Tamara Broderick: Stats Seminar, Feature allocation

Feature allocation, probability functions, and paintboxes

Intro

unsupervised learning
canonical example, clustering
what if objects are a part of multiple groups?
- feature allocation
- each group is now called a feature not a cluster
Assumptions
- exchangeable
- finite number of features per datapoint (can’t have more animals than pixels in photo)
Definitions:
- exchangeable partition probability function (frequency of features, exchangeable since the order doesn’t matter (cat/dog/mouse, mouse/cat/dog).
- feature case: chose features in proportion to their occurrence frequency.
- function of the number of data points as well as the frequencies of the features
does every feature allocation have an exchangeable probability function? No
- Counterexample: not all feature sets with same number of data points and same number of features per data point have same probability.

start with unit interval (1D), partition at random (countably infinite elements).
draw randomly from this interval. If they are in the same partition, ID them in the same cluster
so this is clearly an exchangeable partition — can reorganize the roles.
Reverse is also true, if you have an exchangable partition, there is a corresponding partition interval (paintbox).

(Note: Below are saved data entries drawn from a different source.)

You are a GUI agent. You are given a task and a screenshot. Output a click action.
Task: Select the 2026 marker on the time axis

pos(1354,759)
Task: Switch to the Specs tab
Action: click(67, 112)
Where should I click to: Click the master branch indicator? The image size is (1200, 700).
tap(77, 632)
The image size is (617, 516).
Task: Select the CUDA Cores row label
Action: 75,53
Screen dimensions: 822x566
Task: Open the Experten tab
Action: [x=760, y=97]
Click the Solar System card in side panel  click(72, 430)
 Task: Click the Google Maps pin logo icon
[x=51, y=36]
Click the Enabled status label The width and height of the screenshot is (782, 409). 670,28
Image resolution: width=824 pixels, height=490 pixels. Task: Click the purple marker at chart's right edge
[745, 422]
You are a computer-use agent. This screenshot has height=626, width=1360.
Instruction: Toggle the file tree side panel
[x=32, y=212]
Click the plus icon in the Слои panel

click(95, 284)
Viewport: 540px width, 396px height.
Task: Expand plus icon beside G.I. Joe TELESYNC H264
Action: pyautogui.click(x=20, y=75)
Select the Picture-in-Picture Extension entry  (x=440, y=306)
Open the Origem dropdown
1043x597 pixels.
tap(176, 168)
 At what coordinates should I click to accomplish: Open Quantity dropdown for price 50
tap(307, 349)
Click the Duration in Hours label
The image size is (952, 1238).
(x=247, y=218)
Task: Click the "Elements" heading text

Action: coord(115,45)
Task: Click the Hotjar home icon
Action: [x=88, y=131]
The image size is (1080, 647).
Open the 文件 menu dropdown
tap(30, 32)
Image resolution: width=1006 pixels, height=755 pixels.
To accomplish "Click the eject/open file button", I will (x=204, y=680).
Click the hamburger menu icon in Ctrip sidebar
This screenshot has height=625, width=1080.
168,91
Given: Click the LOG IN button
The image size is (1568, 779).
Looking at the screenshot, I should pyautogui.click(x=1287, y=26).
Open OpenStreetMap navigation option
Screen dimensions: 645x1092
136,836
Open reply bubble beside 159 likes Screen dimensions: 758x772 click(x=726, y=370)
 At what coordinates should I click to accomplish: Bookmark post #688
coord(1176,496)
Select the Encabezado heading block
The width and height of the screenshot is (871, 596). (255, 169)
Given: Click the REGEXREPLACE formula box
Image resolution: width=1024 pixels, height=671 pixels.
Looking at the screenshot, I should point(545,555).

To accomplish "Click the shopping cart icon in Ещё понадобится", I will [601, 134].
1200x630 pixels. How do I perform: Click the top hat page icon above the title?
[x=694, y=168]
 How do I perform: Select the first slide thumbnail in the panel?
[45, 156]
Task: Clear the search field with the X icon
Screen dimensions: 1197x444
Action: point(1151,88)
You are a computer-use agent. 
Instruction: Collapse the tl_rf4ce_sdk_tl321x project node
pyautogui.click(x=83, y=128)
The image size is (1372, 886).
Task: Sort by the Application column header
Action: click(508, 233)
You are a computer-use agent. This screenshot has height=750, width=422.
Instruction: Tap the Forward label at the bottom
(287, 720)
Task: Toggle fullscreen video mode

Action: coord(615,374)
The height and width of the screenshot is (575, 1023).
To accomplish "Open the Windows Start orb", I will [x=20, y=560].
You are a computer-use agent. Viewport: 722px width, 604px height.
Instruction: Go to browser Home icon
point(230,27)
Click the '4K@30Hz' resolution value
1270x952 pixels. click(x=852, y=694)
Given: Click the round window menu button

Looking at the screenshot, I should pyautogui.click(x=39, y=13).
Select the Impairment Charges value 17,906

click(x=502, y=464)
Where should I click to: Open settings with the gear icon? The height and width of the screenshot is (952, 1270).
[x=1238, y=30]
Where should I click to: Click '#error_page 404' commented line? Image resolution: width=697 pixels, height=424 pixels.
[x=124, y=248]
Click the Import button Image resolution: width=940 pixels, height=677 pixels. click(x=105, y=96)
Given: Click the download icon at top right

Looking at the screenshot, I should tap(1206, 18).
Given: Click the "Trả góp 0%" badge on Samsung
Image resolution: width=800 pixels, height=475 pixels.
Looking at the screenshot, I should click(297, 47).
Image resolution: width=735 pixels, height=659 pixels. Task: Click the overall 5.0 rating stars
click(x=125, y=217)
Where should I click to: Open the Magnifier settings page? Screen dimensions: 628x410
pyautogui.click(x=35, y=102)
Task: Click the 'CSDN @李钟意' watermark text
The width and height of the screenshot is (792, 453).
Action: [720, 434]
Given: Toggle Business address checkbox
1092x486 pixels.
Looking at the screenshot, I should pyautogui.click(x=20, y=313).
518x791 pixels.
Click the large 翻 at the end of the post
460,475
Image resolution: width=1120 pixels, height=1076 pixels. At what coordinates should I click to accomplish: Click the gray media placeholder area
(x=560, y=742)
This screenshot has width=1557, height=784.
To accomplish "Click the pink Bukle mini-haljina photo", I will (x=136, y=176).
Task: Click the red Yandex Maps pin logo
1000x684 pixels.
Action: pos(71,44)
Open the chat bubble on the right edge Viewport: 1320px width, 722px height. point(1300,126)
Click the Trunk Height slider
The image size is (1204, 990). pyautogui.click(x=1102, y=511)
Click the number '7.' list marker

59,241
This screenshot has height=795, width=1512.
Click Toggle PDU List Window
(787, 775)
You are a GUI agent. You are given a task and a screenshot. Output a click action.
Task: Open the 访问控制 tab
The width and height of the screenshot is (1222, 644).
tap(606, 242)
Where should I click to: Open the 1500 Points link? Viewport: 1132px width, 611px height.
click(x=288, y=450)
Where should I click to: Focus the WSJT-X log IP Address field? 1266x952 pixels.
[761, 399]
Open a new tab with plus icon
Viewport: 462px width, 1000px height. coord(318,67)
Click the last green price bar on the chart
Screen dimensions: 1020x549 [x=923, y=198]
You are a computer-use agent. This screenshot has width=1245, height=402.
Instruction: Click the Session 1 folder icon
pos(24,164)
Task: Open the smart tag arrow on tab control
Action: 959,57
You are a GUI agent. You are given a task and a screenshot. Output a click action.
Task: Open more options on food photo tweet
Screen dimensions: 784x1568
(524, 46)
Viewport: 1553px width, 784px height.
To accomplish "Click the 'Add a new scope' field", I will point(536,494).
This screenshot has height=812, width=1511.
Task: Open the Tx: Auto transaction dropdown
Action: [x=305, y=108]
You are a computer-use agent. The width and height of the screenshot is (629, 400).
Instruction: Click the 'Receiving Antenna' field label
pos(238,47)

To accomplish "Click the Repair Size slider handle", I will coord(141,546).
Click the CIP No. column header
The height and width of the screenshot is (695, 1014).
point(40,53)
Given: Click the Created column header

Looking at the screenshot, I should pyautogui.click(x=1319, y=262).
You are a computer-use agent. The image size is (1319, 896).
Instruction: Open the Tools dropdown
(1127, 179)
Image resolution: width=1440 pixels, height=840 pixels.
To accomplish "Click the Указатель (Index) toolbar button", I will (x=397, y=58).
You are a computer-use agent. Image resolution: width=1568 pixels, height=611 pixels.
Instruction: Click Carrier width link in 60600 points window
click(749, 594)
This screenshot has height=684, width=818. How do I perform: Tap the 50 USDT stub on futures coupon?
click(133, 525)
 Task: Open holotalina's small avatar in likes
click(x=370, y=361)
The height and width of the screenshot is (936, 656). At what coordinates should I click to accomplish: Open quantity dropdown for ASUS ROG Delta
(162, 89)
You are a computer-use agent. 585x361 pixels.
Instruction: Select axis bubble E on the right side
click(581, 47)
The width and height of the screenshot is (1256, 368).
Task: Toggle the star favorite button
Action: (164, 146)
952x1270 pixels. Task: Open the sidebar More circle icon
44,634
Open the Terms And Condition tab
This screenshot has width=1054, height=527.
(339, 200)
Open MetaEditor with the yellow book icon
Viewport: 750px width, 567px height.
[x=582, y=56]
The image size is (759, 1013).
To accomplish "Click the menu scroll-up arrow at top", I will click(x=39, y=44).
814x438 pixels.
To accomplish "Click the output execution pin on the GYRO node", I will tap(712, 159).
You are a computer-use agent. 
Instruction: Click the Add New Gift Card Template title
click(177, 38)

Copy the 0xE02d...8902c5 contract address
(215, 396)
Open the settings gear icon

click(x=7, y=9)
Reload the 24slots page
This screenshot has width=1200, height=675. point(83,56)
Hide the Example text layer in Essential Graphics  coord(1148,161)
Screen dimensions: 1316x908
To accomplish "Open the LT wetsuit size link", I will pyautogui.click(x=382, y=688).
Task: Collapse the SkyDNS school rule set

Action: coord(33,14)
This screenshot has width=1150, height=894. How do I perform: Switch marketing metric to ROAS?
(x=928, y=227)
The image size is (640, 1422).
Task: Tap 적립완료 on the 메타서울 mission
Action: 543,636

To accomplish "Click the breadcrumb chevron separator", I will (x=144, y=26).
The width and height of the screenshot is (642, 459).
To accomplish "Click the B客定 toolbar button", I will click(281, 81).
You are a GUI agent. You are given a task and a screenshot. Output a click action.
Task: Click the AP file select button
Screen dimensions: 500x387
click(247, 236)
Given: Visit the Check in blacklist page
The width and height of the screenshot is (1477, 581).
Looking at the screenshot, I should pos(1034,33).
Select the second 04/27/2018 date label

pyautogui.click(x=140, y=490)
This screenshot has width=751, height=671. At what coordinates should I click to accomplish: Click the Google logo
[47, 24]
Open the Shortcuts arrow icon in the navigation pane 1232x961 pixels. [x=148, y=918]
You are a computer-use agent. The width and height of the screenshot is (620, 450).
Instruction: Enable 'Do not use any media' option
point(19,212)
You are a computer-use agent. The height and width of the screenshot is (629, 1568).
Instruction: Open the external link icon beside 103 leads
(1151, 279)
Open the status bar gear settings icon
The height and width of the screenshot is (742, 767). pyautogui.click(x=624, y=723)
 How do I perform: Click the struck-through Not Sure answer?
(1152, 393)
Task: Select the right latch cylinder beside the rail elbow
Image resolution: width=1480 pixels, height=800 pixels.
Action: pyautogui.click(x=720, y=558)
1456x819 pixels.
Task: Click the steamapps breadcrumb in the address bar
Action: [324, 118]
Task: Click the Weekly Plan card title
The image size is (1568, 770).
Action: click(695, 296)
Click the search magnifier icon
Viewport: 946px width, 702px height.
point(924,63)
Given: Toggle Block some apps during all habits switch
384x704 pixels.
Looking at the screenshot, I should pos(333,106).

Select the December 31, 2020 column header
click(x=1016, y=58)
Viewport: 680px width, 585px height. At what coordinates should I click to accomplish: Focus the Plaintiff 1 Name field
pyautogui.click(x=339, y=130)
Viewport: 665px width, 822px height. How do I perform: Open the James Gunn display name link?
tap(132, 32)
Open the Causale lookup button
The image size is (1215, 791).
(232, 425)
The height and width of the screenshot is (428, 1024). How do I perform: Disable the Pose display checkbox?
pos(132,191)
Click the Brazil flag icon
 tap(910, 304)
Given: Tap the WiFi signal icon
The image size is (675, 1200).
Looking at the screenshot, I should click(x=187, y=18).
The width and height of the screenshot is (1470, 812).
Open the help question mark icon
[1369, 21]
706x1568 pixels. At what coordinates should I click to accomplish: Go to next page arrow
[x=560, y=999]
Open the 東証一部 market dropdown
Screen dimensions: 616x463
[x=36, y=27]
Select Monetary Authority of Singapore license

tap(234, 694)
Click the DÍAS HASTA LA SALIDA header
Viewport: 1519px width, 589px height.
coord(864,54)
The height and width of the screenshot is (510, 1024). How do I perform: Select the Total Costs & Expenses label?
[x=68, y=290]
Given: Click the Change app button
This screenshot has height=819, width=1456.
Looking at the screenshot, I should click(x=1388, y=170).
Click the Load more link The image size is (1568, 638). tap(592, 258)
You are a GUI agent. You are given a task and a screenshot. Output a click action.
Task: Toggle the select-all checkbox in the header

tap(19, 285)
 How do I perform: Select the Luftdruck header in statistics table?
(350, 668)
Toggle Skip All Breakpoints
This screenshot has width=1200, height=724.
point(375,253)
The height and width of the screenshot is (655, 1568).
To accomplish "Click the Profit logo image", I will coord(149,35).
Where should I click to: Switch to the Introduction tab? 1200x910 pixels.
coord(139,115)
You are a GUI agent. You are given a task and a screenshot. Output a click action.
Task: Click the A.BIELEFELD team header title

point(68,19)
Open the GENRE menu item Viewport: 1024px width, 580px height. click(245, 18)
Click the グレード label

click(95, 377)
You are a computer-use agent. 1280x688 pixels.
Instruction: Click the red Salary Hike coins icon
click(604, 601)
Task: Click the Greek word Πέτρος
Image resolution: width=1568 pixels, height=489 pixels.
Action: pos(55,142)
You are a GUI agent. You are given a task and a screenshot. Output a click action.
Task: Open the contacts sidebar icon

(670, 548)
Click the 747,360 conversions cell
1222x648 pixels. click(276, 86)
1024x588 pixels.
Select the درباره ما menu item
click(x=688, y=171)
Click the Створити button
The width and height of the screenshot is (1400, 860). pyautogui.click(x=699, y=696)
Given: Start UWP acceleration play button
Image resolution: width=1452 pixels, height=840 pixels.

what if groups aren’t necessarily mutual exclusive? subintervals can overlap.
so a uniform random draw can intersect multiple features.
changing the order of the data points doesn’t matter (they came from a uniform random draw)
The reverse we prove to also be true — for every feature map, there is a corresponding feature paintbox
draw K Poisson. For each K draw a frequency of size q Beta distributed frequency size.
How to allocate features for the Indian Buffet problem?
- sizes of sub-boxes are determined by their frequency
- what about their overlap? For every combination of feature 1, there is a dependent and indpendent fraction. For every combination of feature 1 and 2, there is a feature 3 overlap and non-overlap fraction.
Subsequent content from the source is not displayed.